E ora “Sofia ha iniziato a camminare senza bastone – dice la nonna della ragazzina – i medici qui hanno dato il massimo. Un mese fa ha iniziato ad alzarsi dal letto, a fare i primi passi e questo ci aveva fatto ben sperare. Siamo davvero felici, ogni medico e ogni infermiere qui gioisce per i progressi di Sofia che sta già iniziando a disegnare con la mano sinistra e inizia a riprendersi anche la mano destra”. Non è ancora possibile prevedere quanto ancora Sofia dovrà rimanere in ospedale e quanto durerà ancora il percorso di riabilitazione che sta seguendo, “resteremo finché sarà necessario, finché i medici non decideranno di dimetterla”. 

E non appena Sofia si sarà ripresa, dice Svitlana, “vogliamo tornare a casa”, a Kiev. “Vogliamo stare con il nostro popolo e ancora di più vogliamo che finisca questa guerra” dice la nonna di Sofia, che è di madre russa e padre ucraino e che quando parla di questa guerra usa l’aggettivo “assurda”. Ma per il momento lo scopo principale è la guarigione di Sofia, ma quando questo avverrà la riporterò a casa dove sono i suoi amici”. La prima cosa che vuole fare con sua nipote tornate in Ucraina è di riprendere la scuola: “a Sofia mancano moltissimo i suoi compagni di classe e mi ha detto che non avrebbe mai pensato che la scuola potesse mancarle così tanto”. 

Sofia dovrà fare i conti anche con quello che è accaduto alla sua famiglia: “è una bambina molto intelligente, all’inizio abbiamo fatto un patto: non avremmo parlato di tutto questo finché fosse stata troppo debole.
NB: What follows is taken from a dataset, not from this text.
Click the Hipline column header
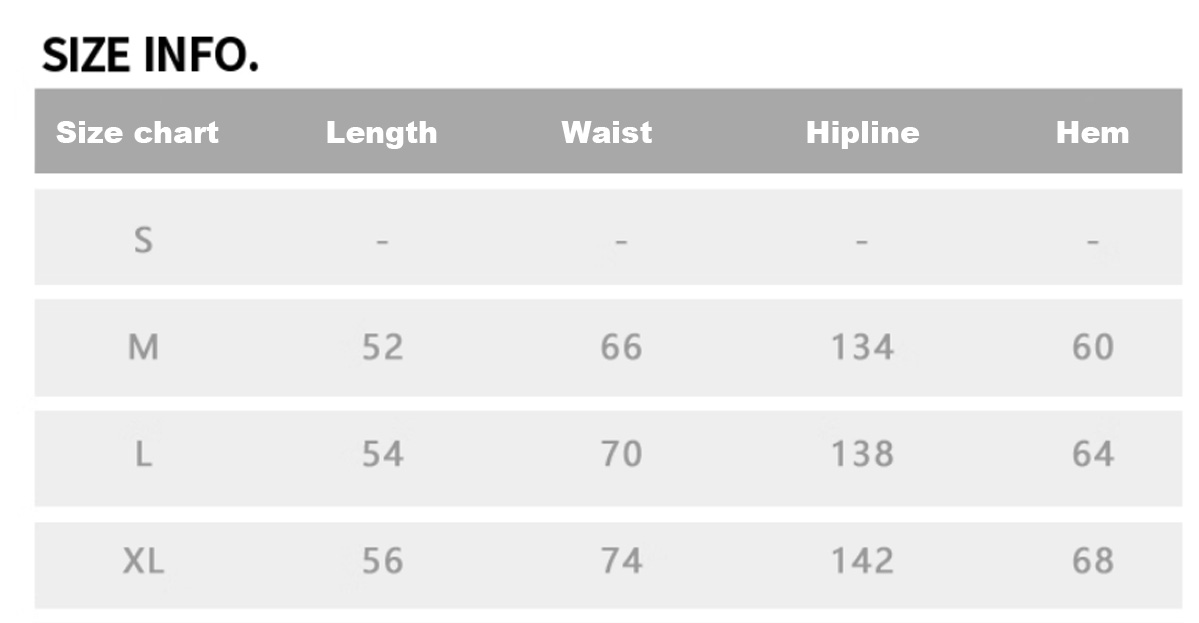The height and width of the screenshot is (623, 1199). pyautogui.click(x=862, y=132)
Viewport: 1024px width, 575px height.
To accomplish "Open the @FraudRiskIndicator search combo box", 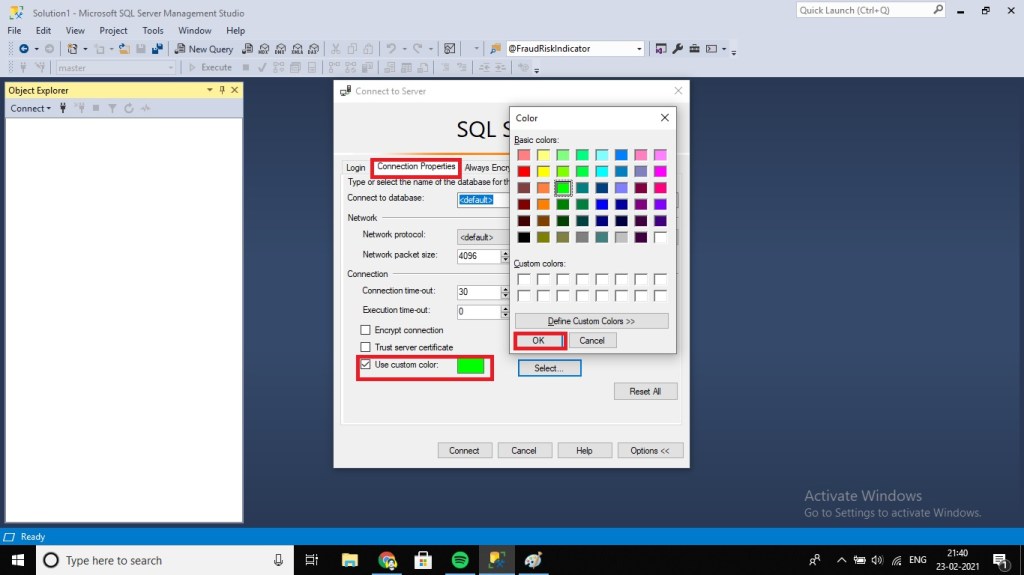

Inizialmente piangeva molto, anche per i dolori. Poi ovviamente abbiamo dovuto affrontare l’argomento, anche perché lei non ricordava nulla” né dell’incidente né dei due interventi chirurgici subiti nell’ospedale pediatrico in Ucraina la cui terapia intensiva si trovava nel seminterrato, in una Kiev sotto i bombardamenti.  

Ma, aggiunge Svitlana, “i dottori ci hanno dato la forza, sono convinti che anche attraverso tanto dolore Sofia riuscirà a riprendersi e ora lei sta meglio di umore, parla con i suoi compagni di classe, utilizza il cellulare, disegna e lo fa molto bene. Quindi tutti speriamo che si riprenda completamente e presto. Sono davvero molto grata all’ospedale di San Raffaele e ai volontari che ci hanno portate qui dove abbiamo ricevuto tantissimo amore e attenzione. L’Italia è un Paese bellissimo, di persone bellissime. Ci mancherà l’Italia, questo Paese bellissimo e queste persone che ci hanno donato così tanto”, conclude la nonna della piccola Sofia, la voce rotta dalle lacrime.